Code of Criminal Procedure Code, 1908 – Section 167 (2) – Statutory Bail – Final report is filed before the jurisdictional court without the analyst report of the contraband articles seized – it cannot be said that simply because the analyst report is not received from the laboratory, the investigation is not complete – Allegations against the petitioner are very serious – Commercial quantity of Hashish oil and MDMA is seized from the petitioner and other accused – petitioner is not entitled default bail.


ICL 2021 (9) Ker. 867
IN THE HIGH COURT OF KERALA AT ERNAKULAM
P.V. KUNHIKRISHNAN, J.
B.A.No.5747 of 2021 8th September, 2021
SAMEEER v. STATE OF KERALA 

Petitioner: by Adv Anitha Mathai Muthirenthy; Respondent: Grashious Kuriakose, ADGP

O R D E R

A short point, of course an interesting point, is raised by Advocate Smt.Anitha Mathai Muthirenthy, the counsel for the petitioner in this bail application. According to the counsel, the petitioner is entitled to statutory bail u/s. 167(2) of the Criminal Procedure Code (for short Cr.P.C) because no complete final report is filed before the court concerned, even after 180 days from the date of detention of the petitioner.

2. The facts are like this: The petitioner is the 1st accused in Crime No.91 of 2021 of Central Police Station, Ernakulam. The offences alleged against the petitioner are u/s.20(b)(ii)(C), 22(C), and 29 of the Narcotic Drugs and Psychotropic Substances Act, 1985 (for short NDPS Act). The prosecution case is that the petitioner was residing in an apartment on the 2nd floor of Njarakkattu Residency in Kunnappally Lane in Nettipadam Road, Ernakulam. On 30.1.2021, the police got information that the selling of narcotic drugs is going on in the above apartment. The information was recorded in the C.D by the officer concerned and proceeded to the place after complying with other formalities. When the police party reached the apartment, the 1st accused opened the door. It was found that the 2nd and 3rd accused were also present in the apartment. After performing the legal formalities, the body of the petitioner and the other accused were searched. The apartment was also searched. It is the prosecution case that 44.56 gms of MDMA, 1286.51 gms of Hashish oil, and 340 gms of Ganja were seized. It is also the case of the prosecution that the 2nd accused was found in possession of 1.93 gms of Hashish oil and the 3rd accused was found in possession of 1.88 gms of Hashish oil. Hence, it is alleged that the accused committed the offence. It is the admitted case of the prosecution and the accused that the final report is filed before the jurisdictional court without the analyst report of the contraband articles seized. It is also an admitted fact that the statutory period of 180 days for completing the investigation is also over.
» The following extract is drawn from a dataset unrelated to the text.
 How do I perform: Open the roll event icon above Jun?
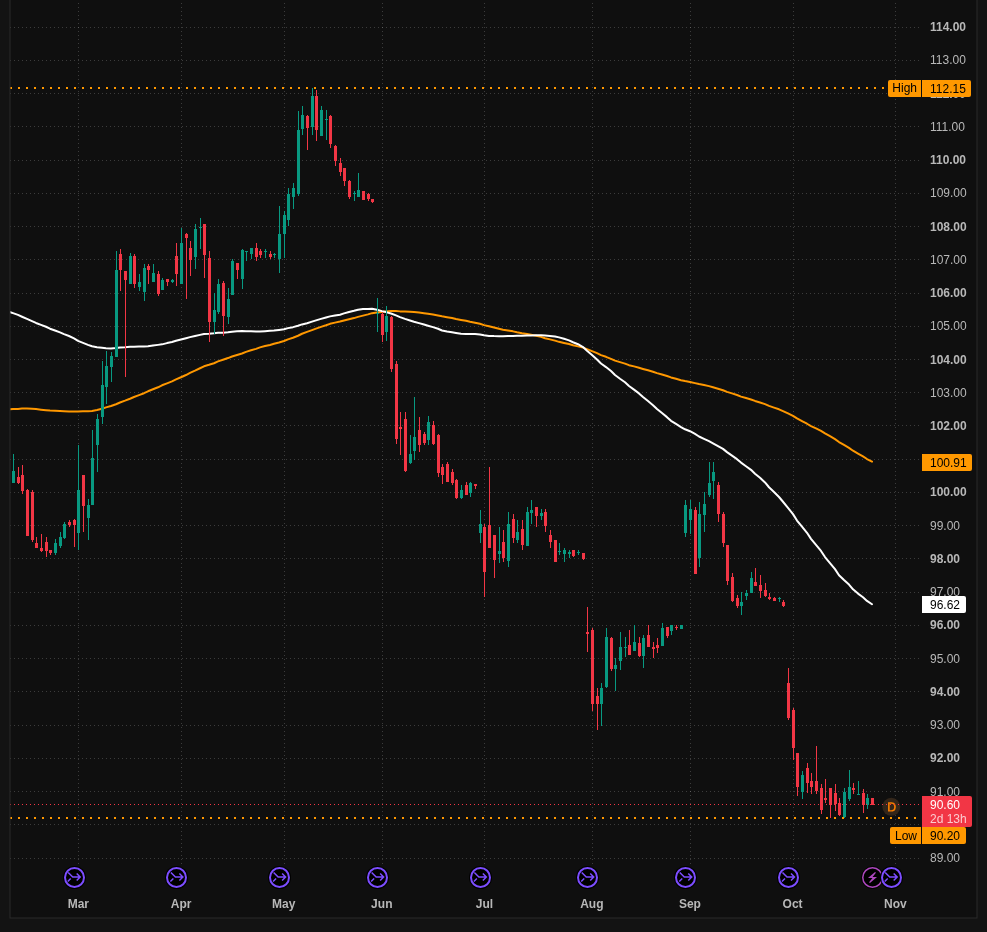click(378, 877)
The petitioner was arrested on 30.1.2021 and he was produced before the court concerned on 31.1. 2021. Admittedly, the final report without the analyst report was submitted before the court concerned within 180 days. It is also an admitted case that the Hashish oil and the MDMA seized from the possession of the accused are commercial quantities as per the NDPS Act. According to the petitioner, he is entitled to default bail because an incomplete charge sheet is submitted.

3. Heard the counsel for the petitioner Advocate Smt.Anitha Mathai Muthirenthy and the Additional Director General of Prosecution Sri.Gracious Kuriakose.

4. The counsel for the petitioner raised several contentions. The counsel submitted that there was no seizure from the body of the petitioner. The counsel submitted that simply because some contraband articles are seized from the apartment in which the petitioner was found, the petitioner is not responsible for the same. The counsel also submitted that there is no criminal antecedents to the petitioner. It is also the case of the petitioner that there is no conscious possession of the contraband article seized from the apartment as far as the petitioner is concerned. It is also contended by the counsel that the prosecution submitted a final report without an analyst report. According to the petitioner, in NDPS cases, without analyst report, the prosecution cannot succeed. The counsel submitted that the final report submitted by the investigating officer is without the analyst report and therefore, it is an incomplete final report. The counsel submitted that the incomplete final report is filed to defeat the right of the petitioner to get bail u/s.167(2) Cr.P.C. Therefore, the counsel submitted that the petitioner is entitled bail because there is an incomplete final report filed before the court just to get over the provision under Section 167(2) Cr.P.C. Hence, the counsel submitted that the petitioner is entitled to default bail. The counsel also relied on the judgment of the apex court in Rakesh Kumar Paul v State of Assam (2017 (4) KHC 470) and the judgment of the apex court in Om Prakash @ Baba v State of Rajasthan (2009 KHC 5198). The counsel also relied an unreported judgment of this court dated 12.8.2021 in B.A.No.4910 of 2021. Another decision relied is the judgment of the Karnataka High Court in Inspector of Customs, Headquarters Preventive Unit, Bangalore v Daphira Wallang (2010 KHC 7257).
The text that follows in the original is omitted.